Living Life in Permanent Beta

Dan Martell

Living Life in Permanent Beta

What does beta mean? Unfinished? Imperfect? Flawed?

Not so much. Try growth, hustle, and an endless quest to be better. If you’ve ever read The Startup of You from Reid Hoffman, Co-Founder and Chairman of LinkedIn and Ben Casnocha, you know exactly what I’m talking about.

Life Under Construction

Ask a room full of founders what scares the living sh*t out of them, and you’ll probably hear the word ‘irrelevance’ a lot. When you’re hustling day in and day out to change the world, the thought of being forgotten by history can shake even the most confident founder to the core.

But here’s the best part – staying relevant doesn’t mean bringing a new product to market every few years. It’s a hell of a lot simpler than that.

Like Reid explains, real, lasting success belongs to those who aren’t afraid to live life in beta. These are the hustlers who know that failure is opportunity, who ask for help, and who constantly hack their schedule trying to squeeze in more productivity.

In short, they stay hungry and are always thinking two steps ahead. They know that reading a book now (I’m reading The Lean Entrepreneur right now, among others) is building their ‘soft assets’ (knowledge, skills) today – that they can convert to ‘hard assets’ (cash, etc.) later.

One way to upgrade your competitive position is by upgrading your assets – ie. investing in yourself.
– Reid Hoffman, Startup of You

Reid explains it well: just like a growing startup emphasizes learning over profitability at first, you need to get comfortable with prioritizing your personal growth over your income for the majority of your career. Learning now, money later. It’s pretty simple.
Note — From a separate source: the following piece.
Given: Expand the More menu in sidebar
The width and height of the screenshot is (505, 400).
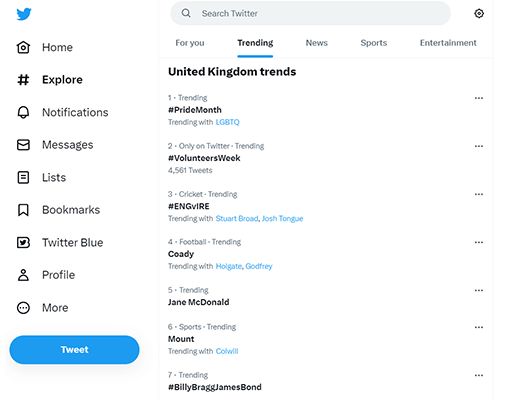Looking at the screenshot, I should 42,307.
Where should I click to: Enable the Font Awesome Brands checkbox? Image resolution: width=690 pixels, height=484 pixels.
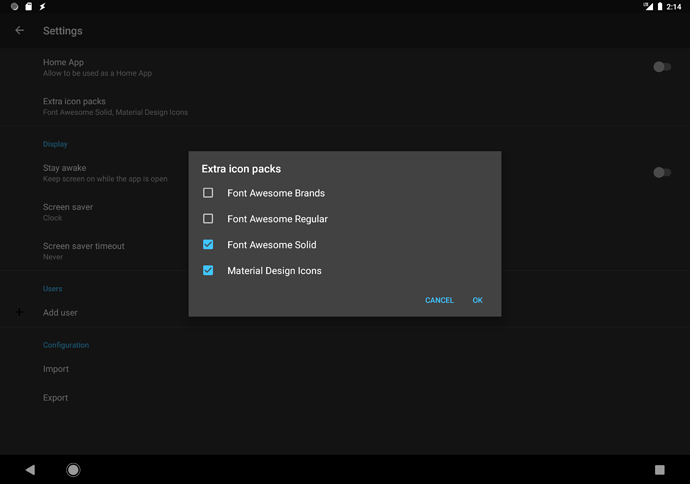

One of the best ways to stay in beta is to constantly surround yourself with people who are pushing you to be better. People that have come before you and can teach you, and people that you can teach, yourself. Valuable people and information won’t always fall into your lap, and it’s your job to get out there and find them.

The Founder’s Achilles Heel

The mind-numbing complacency that comes from arrogance is the achilles heel that can take down even the smartest entrepreneur. Investors, partners, and clients won’t care how great your product is if you constantly give off the vibe that you know everything and have nothing left to learn. A know-it-all attitude basically announces to the world that your growth has peaked, and there is nowhere to go but down.

That’s why it shouldn’t come as a surprise to you that some of the most brilliant minds of our time work with coaches and mentors. From Steve Jobs to Eric Schmidt, the best leaders are the ones that know without a single shred of doubt that it is impossible to know it all.

Reid argues that by investing in yourself, you are giving yourself and your company a competitive edge by remaining in a constant state of beta. Your competitors are always innovating, and your ability to stay ahead of the curve depends on your willingness to grow up, drop the ego, and accept that you will never, ever know it all.

Plan for Chaos

As a founder, it’s your responsibility to stay ahead of those competitors by anticipating chaos and being ready to adapt. I can personally guarantee you that the world will change, you will change, and that the markets you are working in will change. Hell, PayPal started off as a multiplayer game.

Like Hoffman explains in Startup of You, your ability as a founder to lead your team through the fire is 100% dependent on your ability to be “flexibly persistent – always ready to adapt, but also persistent in driving towards goals.”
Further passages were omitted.